Kristof has an interesting column in the New York Times today, subtly entitled “Moonshine or the Kids.” In it, he describes a “politically incorrect, heartbreaking, frustrating, and ubiquitous” truth: poor people do stupid things with their money. He cites two MIT economists—Abhijit Banerjee and Esther Duflo (who is totally hot right now)—that calculated that even households living below the $1-a-day threshold of extreme poverty tend to spend a non-trivial proportion of their income (~10%) on things like alcohol, cigarettes, and prostitutes.
I’m not going to argue with Kristof that many impoverished sometimes people make frustratingly and inexplicable choices with their limited resources. It’s a fact readily apparent on the Native American reservations near where I grew up, where you can see any number of people living in decrepit houses—that have satellite dishes. In poor developing countries, the harmful impacts of these decisions are even starker: Kristof documents one Congolese father who can’t pay $2 for school fees or $6 for a mosquito net, but manages to drop $12 a month on alcohol. There were definitely situations in Uganda where I just wanted to shake people and say, “Don’t you realize that you are too poor to be spending your money on that?!?”

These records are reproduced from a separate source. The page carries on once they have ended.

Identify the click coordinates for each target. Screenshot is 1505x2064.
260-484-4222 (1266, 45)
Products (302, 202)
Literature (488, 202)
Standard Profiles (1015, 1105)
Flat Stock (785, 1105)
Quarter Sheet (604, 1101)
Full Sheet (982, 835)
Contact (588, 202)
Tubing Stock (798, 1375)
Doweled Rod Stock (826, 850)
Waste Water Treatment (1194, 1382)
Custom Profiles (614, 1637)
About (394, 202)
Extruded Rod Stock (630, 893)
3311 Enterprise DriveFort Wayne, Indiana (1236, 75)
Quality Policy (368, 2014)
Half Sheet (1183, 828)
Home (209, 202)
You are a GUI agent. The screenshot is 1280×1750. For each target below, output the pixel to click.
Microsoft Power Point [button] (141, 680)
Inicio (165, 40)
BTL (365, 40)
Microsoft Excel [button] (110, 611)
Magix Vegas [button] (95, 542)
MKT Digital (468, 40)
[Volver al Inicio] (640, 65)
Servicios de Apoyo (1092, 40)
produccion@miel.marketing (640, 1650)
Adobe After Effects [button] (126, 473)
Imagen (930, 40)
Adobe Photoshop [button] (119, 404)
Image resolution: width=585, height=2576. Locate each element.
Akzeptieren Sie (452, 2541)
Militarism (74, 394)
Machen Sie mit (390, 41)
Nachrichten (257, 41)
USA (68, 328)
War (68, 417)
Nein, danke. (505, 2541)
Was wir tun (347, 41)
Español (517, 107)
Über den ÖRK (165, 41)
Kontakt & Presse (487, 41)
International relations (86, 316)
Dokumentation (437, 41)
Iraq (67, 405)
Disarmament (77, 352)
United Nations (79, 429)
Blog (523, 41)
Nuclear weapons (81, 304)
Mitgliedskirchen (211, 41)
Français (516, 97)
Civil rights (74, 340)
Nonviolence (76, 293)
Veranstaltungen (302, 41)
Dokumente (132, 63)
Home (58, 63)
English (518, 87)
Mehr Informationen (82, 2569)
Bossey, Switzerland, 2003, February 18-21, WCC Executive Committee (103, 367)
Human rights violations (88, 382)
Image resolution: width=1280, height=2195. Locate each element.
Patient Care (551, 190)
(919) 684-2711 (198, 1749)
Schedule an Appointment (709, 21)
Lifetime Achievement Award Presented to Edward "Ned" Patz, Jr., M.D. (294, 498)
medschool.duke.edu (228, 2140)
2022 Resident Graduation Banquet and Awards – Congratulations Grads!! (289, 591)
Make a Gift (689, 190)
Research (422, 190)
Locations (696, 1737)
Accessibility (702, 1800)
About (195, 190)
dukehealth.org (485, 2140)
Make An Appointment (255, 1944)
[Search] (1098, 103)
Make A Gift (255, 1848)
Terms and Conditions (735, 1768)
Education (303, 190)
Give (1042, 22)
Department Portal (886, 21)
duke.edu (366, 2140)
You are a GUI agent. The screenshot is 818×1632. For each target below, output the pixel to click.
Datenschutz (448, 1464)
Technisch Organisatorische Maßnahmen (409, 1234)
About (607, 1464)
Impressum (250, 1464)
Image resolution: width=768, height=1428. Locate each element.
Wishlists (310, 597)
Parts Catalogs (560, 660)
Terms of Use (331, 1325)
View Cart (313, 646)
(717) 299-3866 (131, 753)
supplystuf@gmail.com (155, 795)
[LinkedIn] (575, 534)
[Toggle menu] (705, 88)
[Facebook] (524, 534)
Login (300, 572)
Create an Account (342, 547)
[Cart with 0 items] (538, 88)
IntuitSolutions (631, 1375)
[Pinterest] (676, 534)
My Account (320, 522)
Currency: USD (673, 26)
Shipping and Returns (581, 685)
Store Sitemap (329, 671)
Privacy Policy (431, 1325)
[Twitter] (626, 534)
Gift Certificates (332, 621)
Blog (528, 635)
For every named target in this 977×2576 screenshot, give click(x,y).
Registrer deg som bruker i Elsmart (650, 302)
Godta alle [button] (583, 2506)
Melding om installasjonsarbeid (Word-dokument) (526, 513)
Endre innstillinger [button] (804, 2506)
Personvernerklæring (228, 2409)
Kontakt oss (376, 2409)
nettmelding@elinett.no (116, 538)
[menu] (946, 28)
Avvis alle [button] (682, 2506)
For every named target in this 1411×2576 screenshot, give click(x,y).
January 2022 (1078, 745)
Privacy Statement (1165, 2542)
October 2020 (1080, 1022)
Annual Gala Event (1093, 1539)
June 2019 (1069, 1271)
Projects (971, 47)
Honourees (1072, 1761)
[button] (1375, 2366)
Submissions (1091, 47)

So, all in all, Kristof makes a fair point: there is definitely some suffering out there that could be alleviated if only poor people, at times, prioritized better. What bothers me, though, is how easily arguments like this descend into the claim that poor people are poor because they make bad choices, and, by extension, if they didn’t make bad choices, they wouldn’t be poor. Although six months of development studies training hardly make me an expert, I have no qualms about saying that both assertions are nonsense.
This recent popularity of things like microfinance is rooted in the idea that the poor have the resources they need to develop themselves—they just need a bit of assistance in using them better. As we are increasingly finding, though, there’s only so much that clever mechanisms like micro-lending and micro-saving can accomplish in contexts of extreme deprivation. More small businesses aren’t going to help sub-Saharan African countries that have no internal markets. Similarly, Foreign Direct Investment is not going to suddenly flood into Congo because parents stop wasting money at the bar and instead ensure that their kids get a primary education and don’t die of malaria. Education and health are intrinsically good things, but as instruments for development, their power is limited in countries that are completely marginal to the world economy and have a GDP of $350 per head.
The other implication of choice-based narratives about poverty—that people are poor because they make bad choices—is something I find annoying on a personal, as well as academic, level. It seems that we can test the idea that personal choices are the main cause of poverty by considering whether rich people make better choices with their money. Obviously, my vantage point is skewed by having spent my last five years in the perpetual potlatch of elite universities, but I think the answer is no. After all, if we’re talking about trade offs, why do we not have to take responsibility for spending multiple mosquito-nets-worth on a single cocktail? I could offer endless examples, but I will let the reader judge my hypothesis, which is that poor people don’t make any dumber choices than the rest of us—they just have a smaller margin for error.
If I’m right, then maybe “wasting” money is a human universal. Perhaps non-essentials—ranging from booze and hookers to more reputable forms of entertainment—are indeed “essential” to what people view as a minimal quality of life. In that case, it strikes me that any development strategy that relies on people prioritizing what we consider the bare essentials of survival—food, health, shelter—is destined for failure.